ここで注目すべきポイントは、周波数の低下が非常に速く観測された点です。地震専門の緊急地震速報とは目的も精度も全く違いますが、電源周波数の大きな変動が観測されるほど大規模な現象が発生したという指標にはなります。当時から緊急地震速報のアラームを何らかの方法で自作したかった私は、この電源周波数の計測ならば可能性があるのではないかと考えました。
AC100Vへ...
フォトカプラと抵抗だけで電源周波数をArduinoで計測できるようにしました。回路は以下の記事で解説しています。
回路は至って単純で、フォトカプラが動作するだけの電流を200kΩで制限して、それをArduinoで拾うだけ。200kΩのおかげで過大な電流が流れることはないし、万が一、雷などでサージ電流が流れてもフォトカプラで電気的に絶縁されているのでArduino側はノーダメージです(Arduinoボードが同じ電源だったら話は別ですが)。
ところで、この回路は贅沢にもフォトカプラを2つも使っています。以下のように1つだけ使う回路も考えられます。
どうせなら電圧も、電源もとりたい
周波数は比較的簡単に計測ができたので商用電源からArduinoを動かすための電源をとることにしました。手頃なトランスがあればよかったものの、小さいものは見つからなかったのでコアレスACアダプタなるものを作ることにしました。
コンデンサは直流は通しませんが交流は通します。ある程度の大きな耐圧と1μF程度で40mA程度の電流を取り出せるので、これを全波整流します。すると電圧が40Vほどになった脈流のある直流電源が取れる。あとはツェナーダイオードと三端子レギュレータで降圧して所望の電圧を得ることができます。取り出せる電流はコンデンサの容量に依存します。トランスを使った降圧よりも効率も電流値も悪いものの、小電力ならば十分使えるACアダプタになります。
早速このACアダプタを電源とし、Arduinoで電源周波数と電圧の計測回路を作りました。
ダイオードって破裂すると光るんですね。
ツイートでは「周波数カウント用ダイオード」とありますが、実際に破裂したのはコアレスACアダプタ用のダイオードでした。
なぜ破裂したのでしょう?
つまるところ、ACアダプタ部と計測部のGNDが等電位でないにもかかわらず結線してしまい、短絡と同じ状況なりました。画像は検証のため4.7Ω抵抗が接続されていますが実際はショートしています。大電流が流れる閉回路が形成されたことにより、ダイオードとツェナーダイオードが発熱、ともに内部から破裂しました。

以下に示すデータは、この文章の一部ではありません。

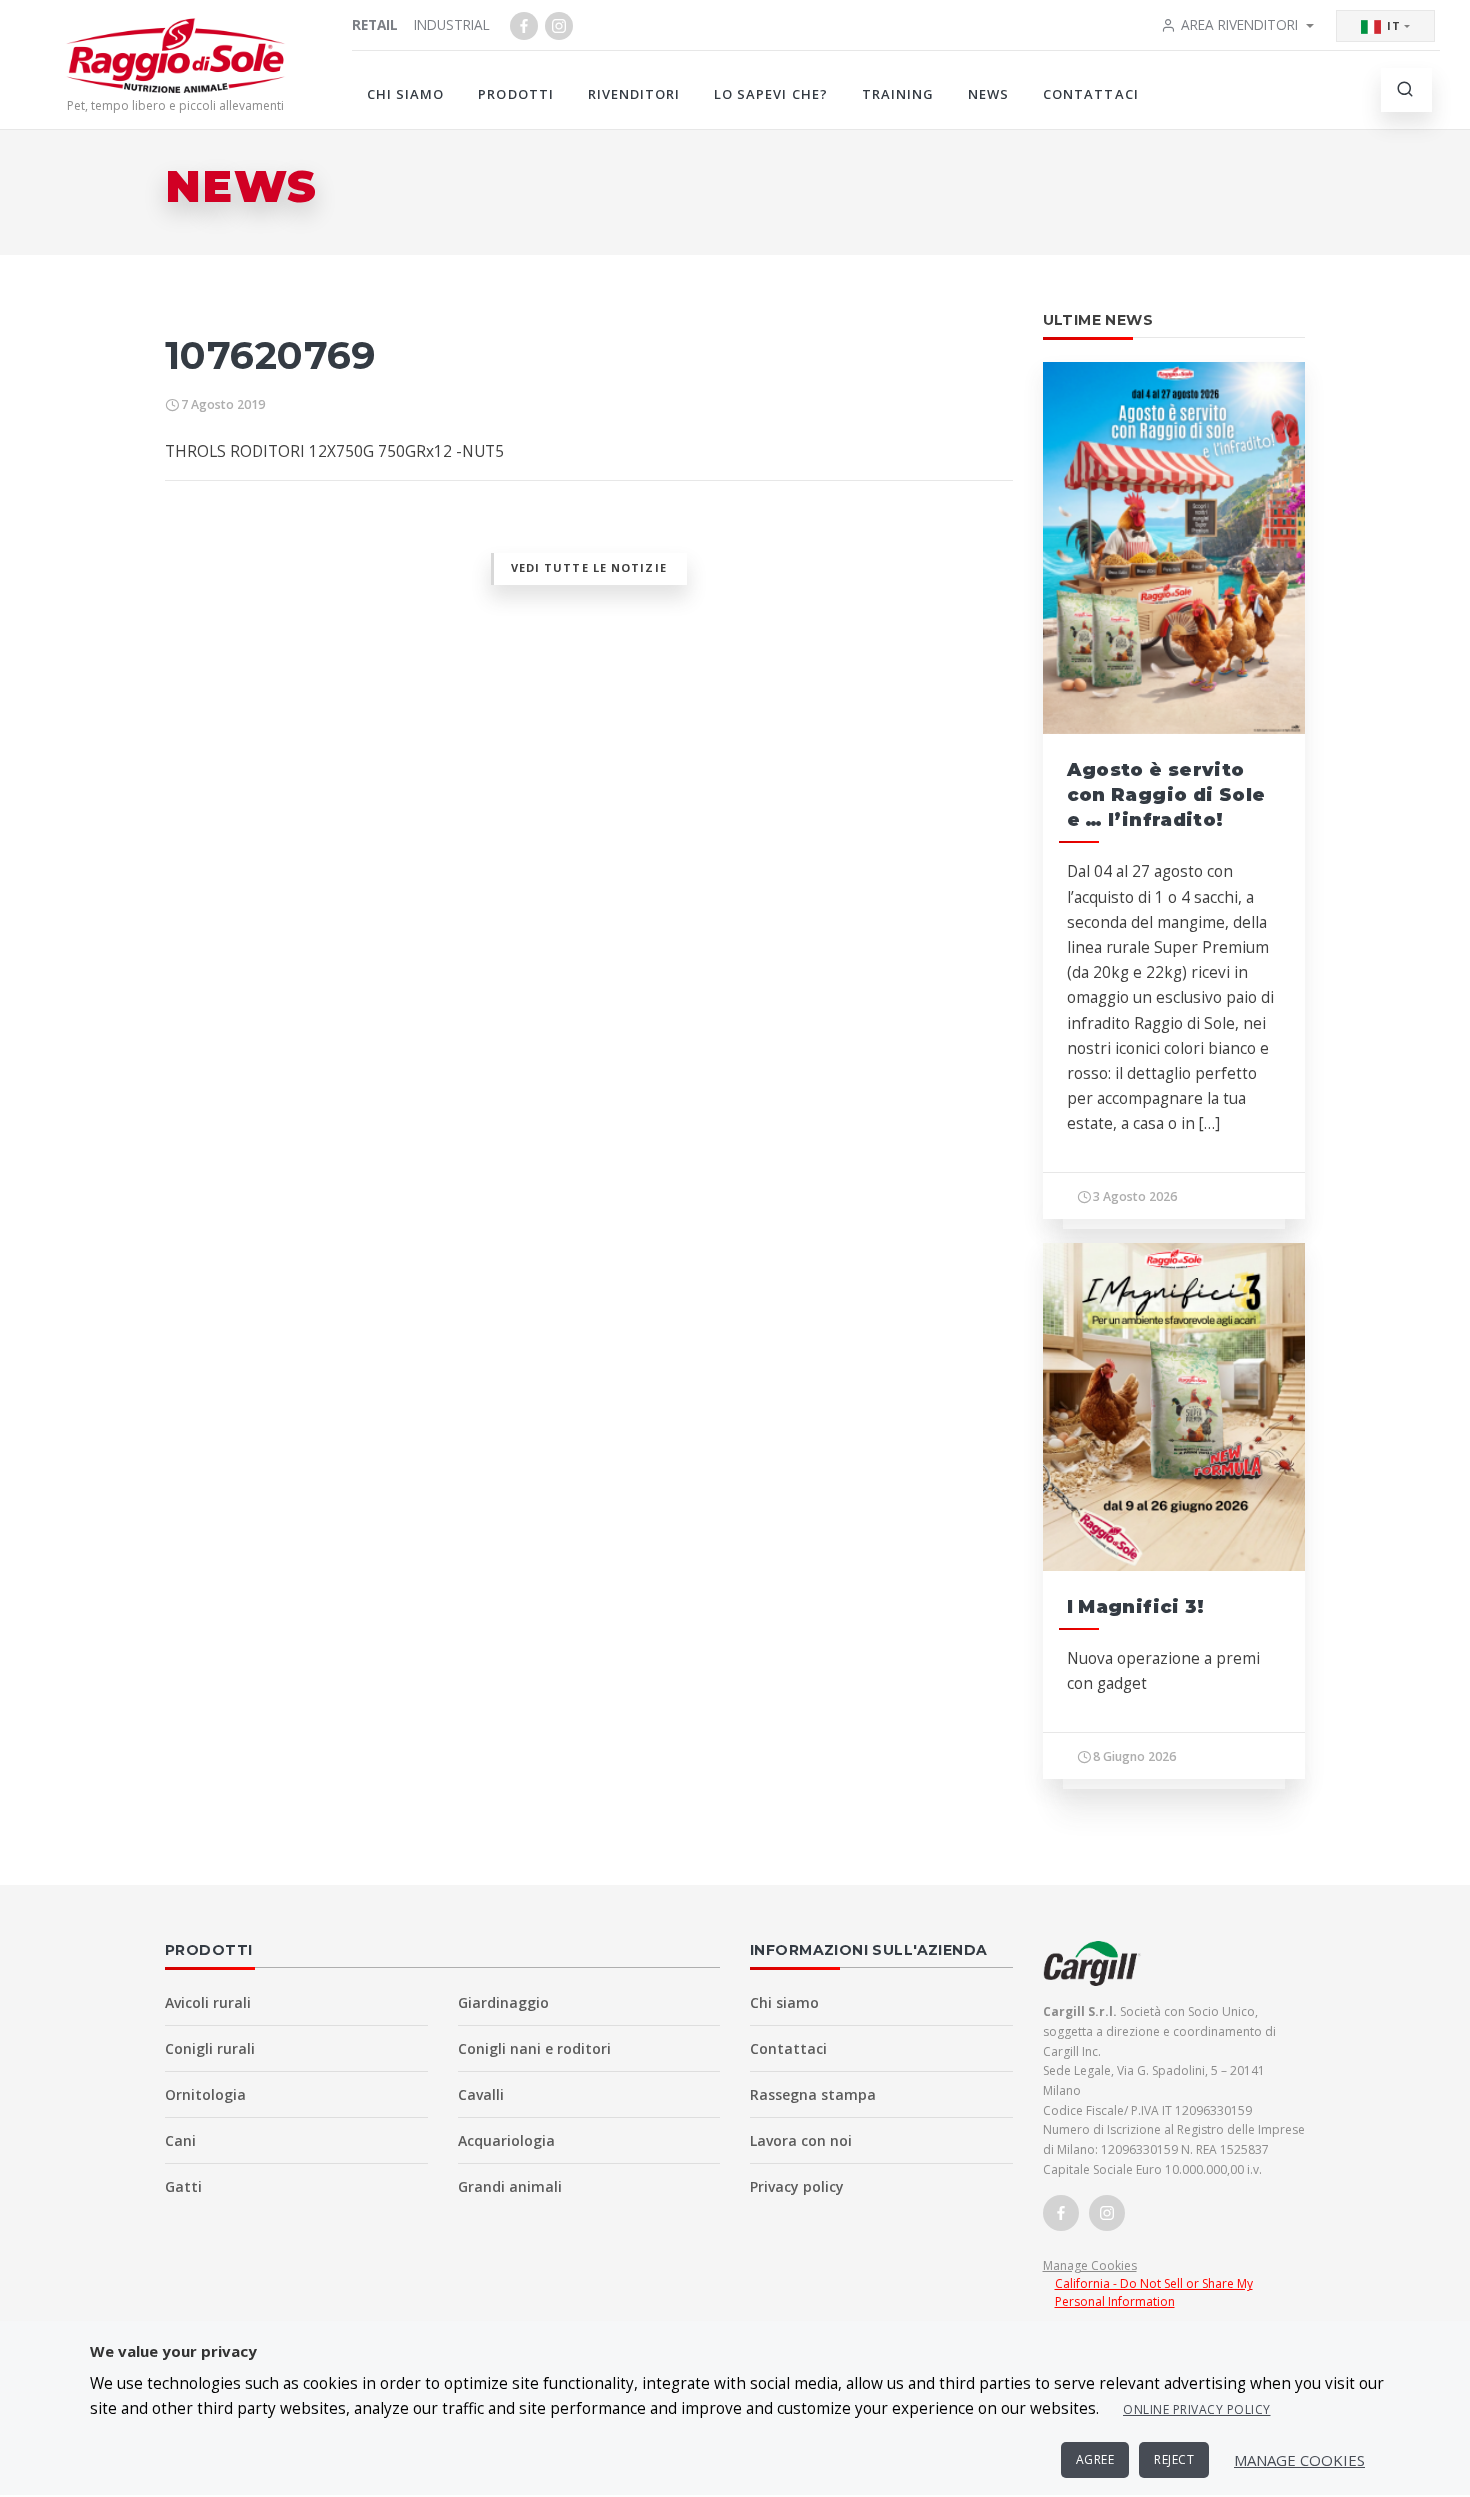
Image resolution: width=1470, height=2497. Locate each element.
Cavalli (481, 2094)
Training (898, 94)
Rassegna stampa (813, 2094)
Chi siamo (405, 94)
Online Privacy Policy (1197, 2409)
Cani (180, 2140)
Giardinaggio (503, 2002)
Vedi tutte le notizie (589, 567)
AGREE (1095, 2459)
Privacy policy (797, 2186)
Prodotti (515, 94)
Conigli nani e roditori (534, 2048)
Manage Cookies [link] (1090, 2265)
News (988, 94)
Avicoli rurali (208, 2002)
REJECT (1174, 2459)
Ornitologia (205, 2094)
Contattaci (1090, 94)
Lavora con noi (801, 2140)
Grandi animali (510, 2186)
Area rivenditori (1239, 24)
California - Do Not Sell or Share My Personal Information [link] (1154, 2292)
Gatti (183, 2186)
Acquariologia (506, 2140)
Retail (375, 24)
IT (1394, 25)
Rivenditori (634, 94)
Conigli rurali (210, 2048)
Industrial (452, 24)
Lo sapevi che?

また、素子の破壊の他に、大電流により接続していた電源タップのサージ電流防止回路が作動しました。Arduinoやオシロスコープも接続していましたが、上記から分かる通り、これらにダメージはありませんでした。
では、どうすればよかったのでしょう?
絶縁しよう
等電位でない別々の回路のGNDを不用意に短絡させたのも問題ですが、そもそも短絡に備えて保護回路を設けたり、AC100Vを直接扱わなくても済むような絶縁を施すべきでした。周波数の計測回路はフォトカプラで絶縁されていたので、電圧の計測回路が主題になります。具体的には、やはりトランスを使ってAC100Vを降圧し、十分な電圧まで落としてからArduinoに入れるのが安全でしょう。
実は、これを既に実現しているモジュールが流通しており、ZMPT101Bがそれになります。
内蔵されているオペアンプLM358の同相入力電圧範囲
近況
周波数を計測する回路自体は比較的安全で難しくもないので、基板を作って欲しい人に配ろうと思います。
ところで、最近6年所属した企業を退職しました。
次の仕事はまだ決まっていませんが、できればダイオードを破裂させたことを穏やかに笑ってくれる職場がいいなと思います。